Fig. 1 shows the sheet excerpt that was used for this activity. These two bars contains 4 elements: the G-clef, the time signature symbol, the quarter notes, and quarter rests. We need not concern ourselves with the first two, since I will only be extracting a simple monotonic sound and not a full blown sound complete with timbre and accent. To have a distinction between the quarter notes and rests, I used template matching by correlation that we tackled in Activity 6.

Figure 2. Thresholded image after correlation with a quarter note image

Figure 3. Thresholded image after correlation with a quarter rest image


Figure 4. Combined image of the quarter notes and rests positions

After the correlation, I thresholded the resulting images so that only the brightest spots remain. This means that I am selecting the region that is most correlated with my pattern image. Fig. 2 and 3 shows the result for the quarter notes and rests. Fig. 4 shows the combined image for notes and rests. The sequence of Fig. 4 is in reverse, which means I have to rotate it by 180 degrees to acquaint it with Fig. 1. This is due to the fftshift(). That fact is taken into account for all the sorting that I have done in this work.
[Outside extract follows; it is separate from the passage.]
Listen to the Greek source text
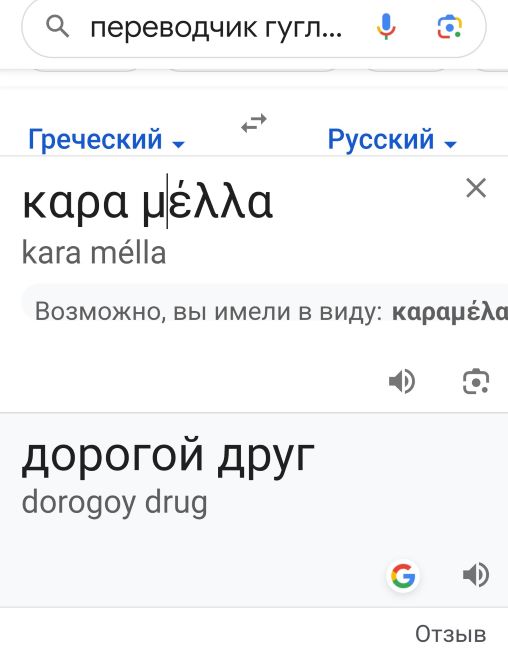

From this, I have properly identified the coordinates of the spots that correspond to quarter notes and quarter rests. This showcases the ability of the code to distinguish entities found in the music sheet. In assigning the specific notes, I do a for loop for the various x ranges (height in the image) because this identifies the specific note value of our quarter notes. For the rests, the height range is not important since they don't have a frequency value, only a time value. This translates to a dependence for its L-R placement, but not the height placement, unlike the notes that needs both. To simulate a pause, I use 44 kHz since this is well beyond the range of human hearing. Sequencing the results finally generates the melody:


It is now easy to improve this code since I have already generalized its identification capabilities. Further work is needed in automatizing the x range selection for the note values.

Self-Assessment: 10/10   

Saturday, August 13, 2011

X

Binary operations can be used for size estimation, due to it's independency on details. Regions of interest (ROI) are separated by edge detection methods and morphological operations were used to enhance the binarized image. This improves the information obtained from the data.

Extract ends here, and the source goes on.